YOUR TASK
Gather every line in the records below that contains the word "computer".
------ AVAILABLE DATA ------
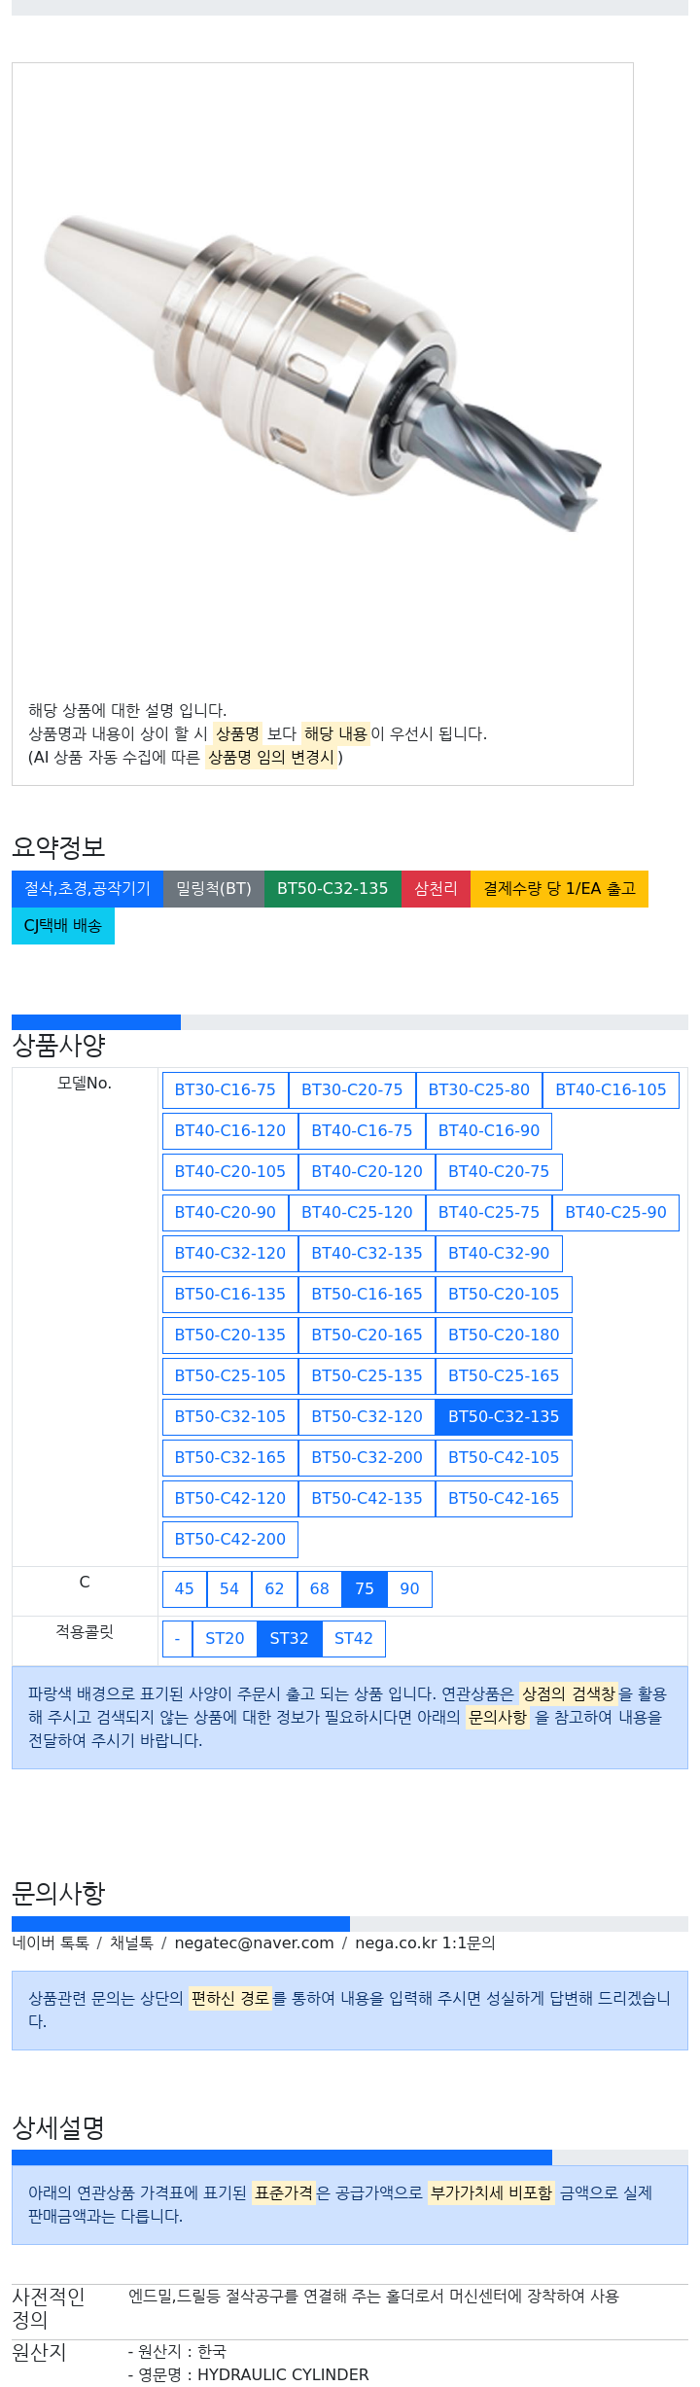Click the green BT50-C32-135 tag

coord(333,888)
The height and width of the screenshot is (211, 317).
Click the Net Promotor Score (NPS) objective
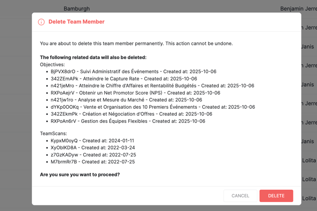pos(135,93)
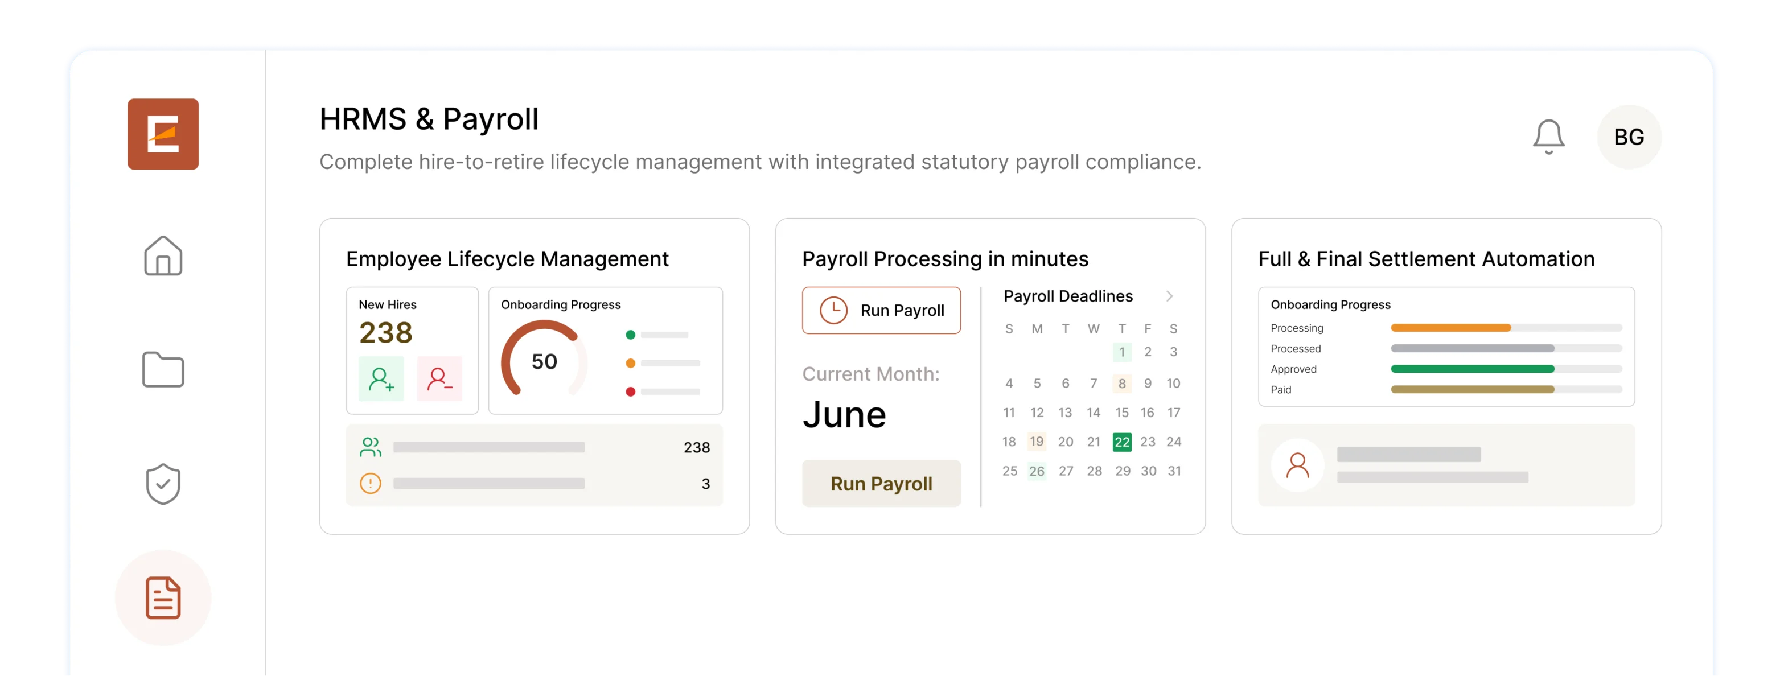Open the folder icon in sidebar

pos(163,369)
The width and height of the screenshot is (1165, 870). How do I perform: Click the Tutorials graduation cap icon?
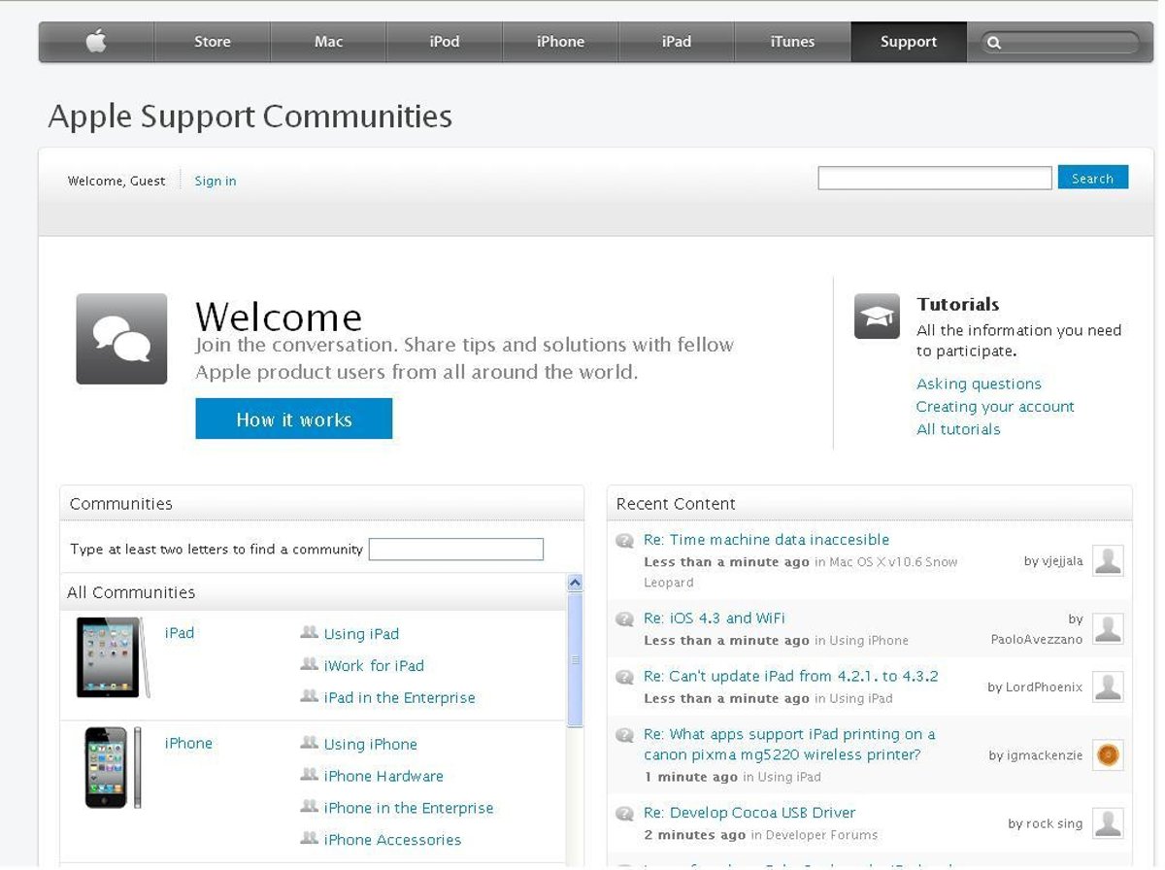pos(877,317)
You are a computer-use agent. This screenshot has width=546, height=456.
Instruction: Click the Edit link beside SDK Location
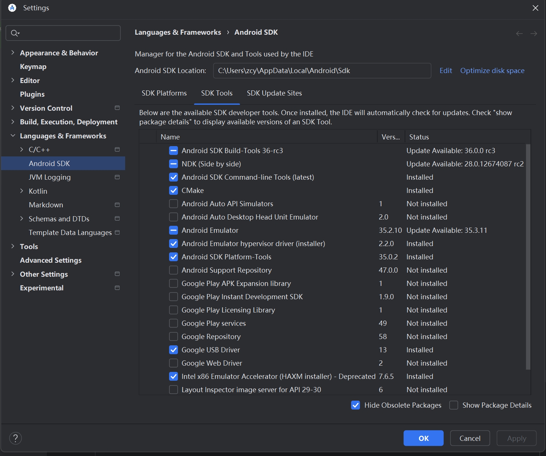[x=446, y=70]
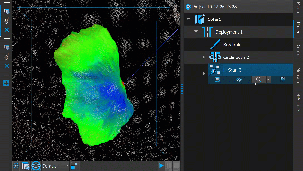
Task: Open the magnifier dropdown arrow
Action: 268,80
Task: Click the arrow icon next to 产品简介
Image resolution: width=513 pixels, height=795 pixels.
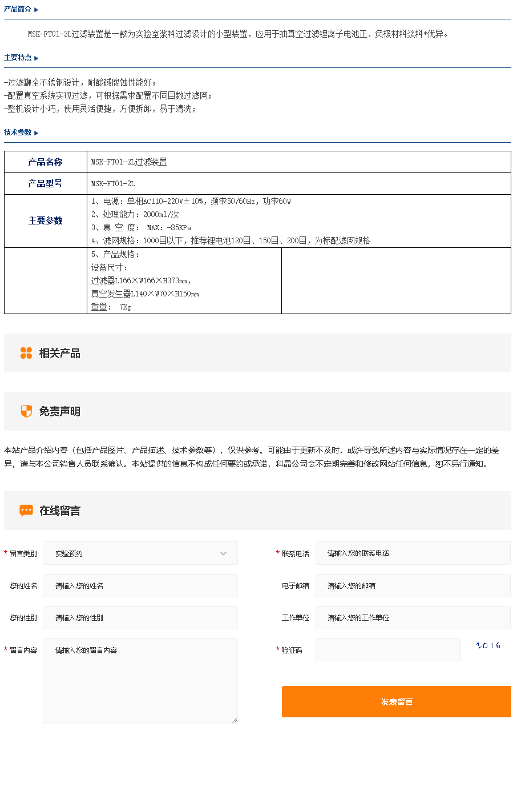Action: pyautogui.click(x=37, y=10)
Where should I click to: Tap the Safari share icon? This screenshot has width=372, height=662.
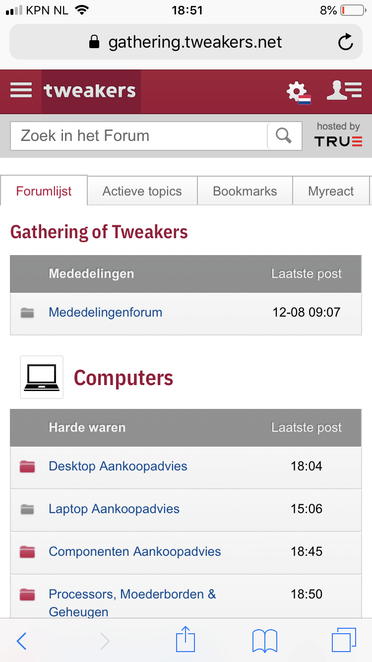tap(186, 640)
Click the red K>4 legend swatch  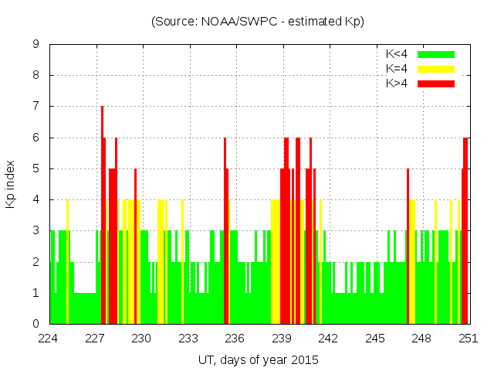[x=436, y=83]
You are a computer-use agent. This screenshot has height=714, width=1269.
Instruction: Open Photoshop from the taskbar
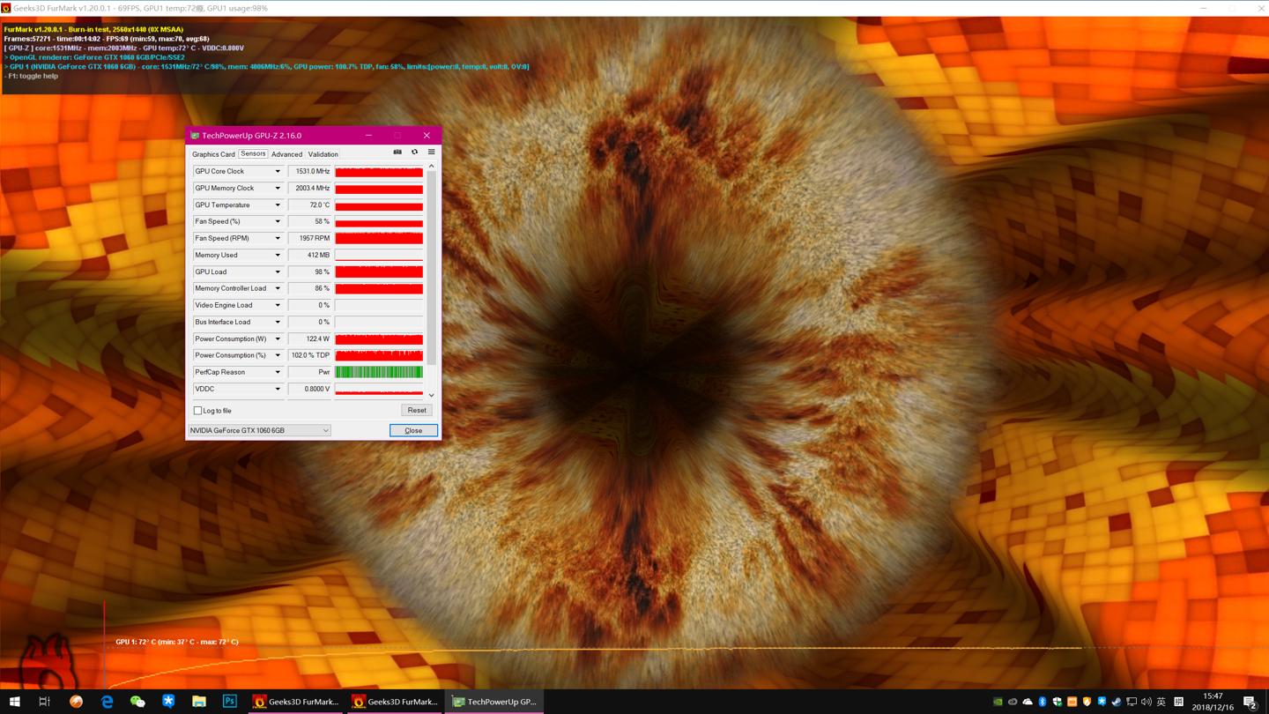[229, 702]
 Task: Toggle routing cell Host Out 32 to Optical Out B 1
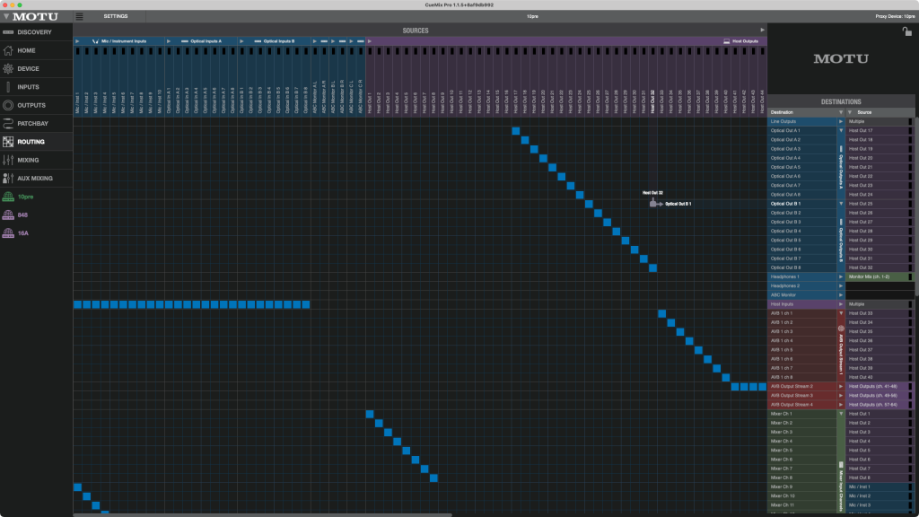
------
SOLUTION TO THE EXERCISE
You are a computer-use agent. This screenshot has width=546, height=456.
You are a computer-use agent. This screenshot has height=714, width=1269.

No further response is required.